Solos are lengthier, and far more tangible than the acting. The silence of the opening moments of Vollmond is burst by a flighty, anguished solo by Dean Biosca followed by pleasurably messy contact that see’s bodies collide and limbs flail. A pair run round and round in circles, one dragging the other by the sleeve, roles that later, are reversed. Taylor Drury writhes her arms, seemingly maddened by the memory of a touch that lingers on her skin. Hands throughout are intricate and active, heads often thrust back with hair flying loose, the epitome of drama, of freedom. Many phrases feature a frenzied tapping of the fingers on the body that could mean desperation or excitement, or both. Each solo digs for something within, an internal plight mined, and they move as if both seeking that something and venting its absence with exasperation.
A multi-generational cast, featuring two performers from the original 2006 group, is a refreshing sight, especially when they sway their hips in a rare moment of unison.

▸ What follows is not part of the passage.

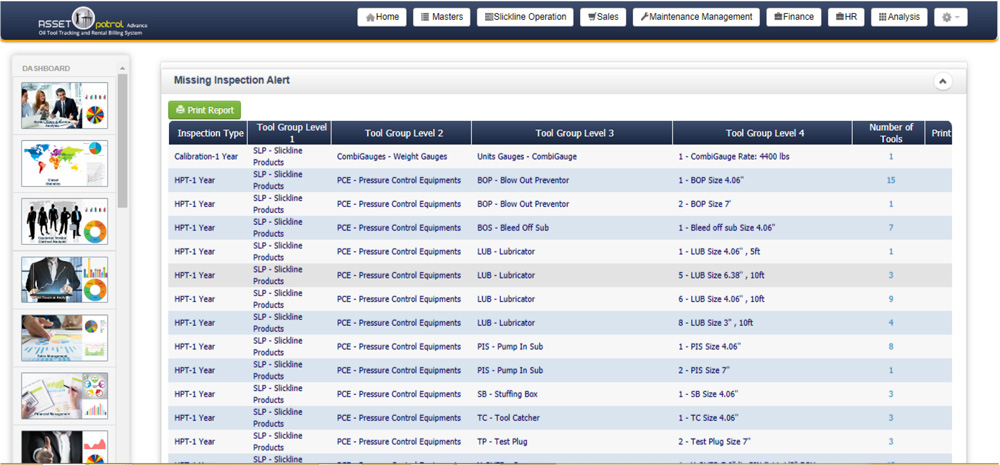Image resolution: width=1000 pixels, height=465 pixels.
Task: Open the Masters menu
Action: pos(441,17)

The ugly and dark is given as much stage time as the light, but when the latter comes, it feels lucidly joyous.
There is, however, quite drastic difference between roles. Though there are no leads as such, some performers are more verbal, while others are more reticent in personality but highly physical. We come to expect a specific energy from each performer, the closest we get to any continuity or narrative. That said, their absurd choices with one another expose them all as lost, despite their demure air and silky outfits.

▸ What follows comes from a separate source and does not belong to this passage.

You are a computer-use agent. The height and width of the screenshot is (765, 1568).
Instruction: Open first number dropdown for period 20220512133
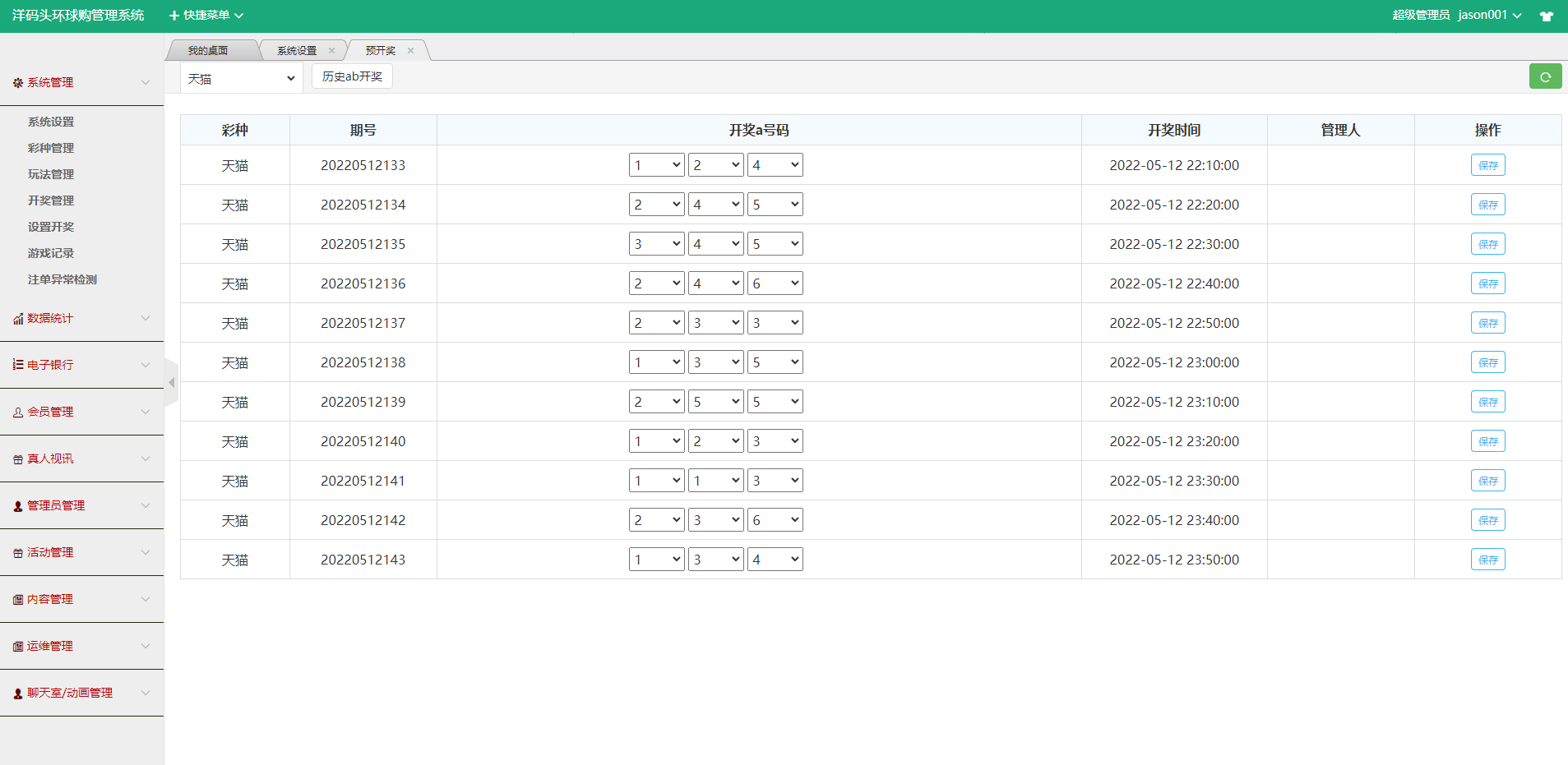pyautogui.click(x=656, y=165)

The rain is enchanting. It falls as a shimmering curtain before which the performers continue unflinching. The finalé sees the cast untamed, leaping from the boulder’s height into dangerously shallow water. Movement from Act I is reborn beneath the showers at higher speed, and higher risk with the slippery surfaces beneath. Dancer’s pelt across the stage, splash into the stream and collapse, kick and fling their limbs. Drenched to their skin, they are disinhibited and dishevelled.
Bausch is famously known for saying: “I’m not so interested in how they move as what moves them.” What moves us can be brutal, our impulses inexplicable, but under Bausch’s moon, no shades of the human condition are concealed. Vollmond, at the knifes edges, captures the danger that exists in feeling deeply, and the liberation in existing authentically.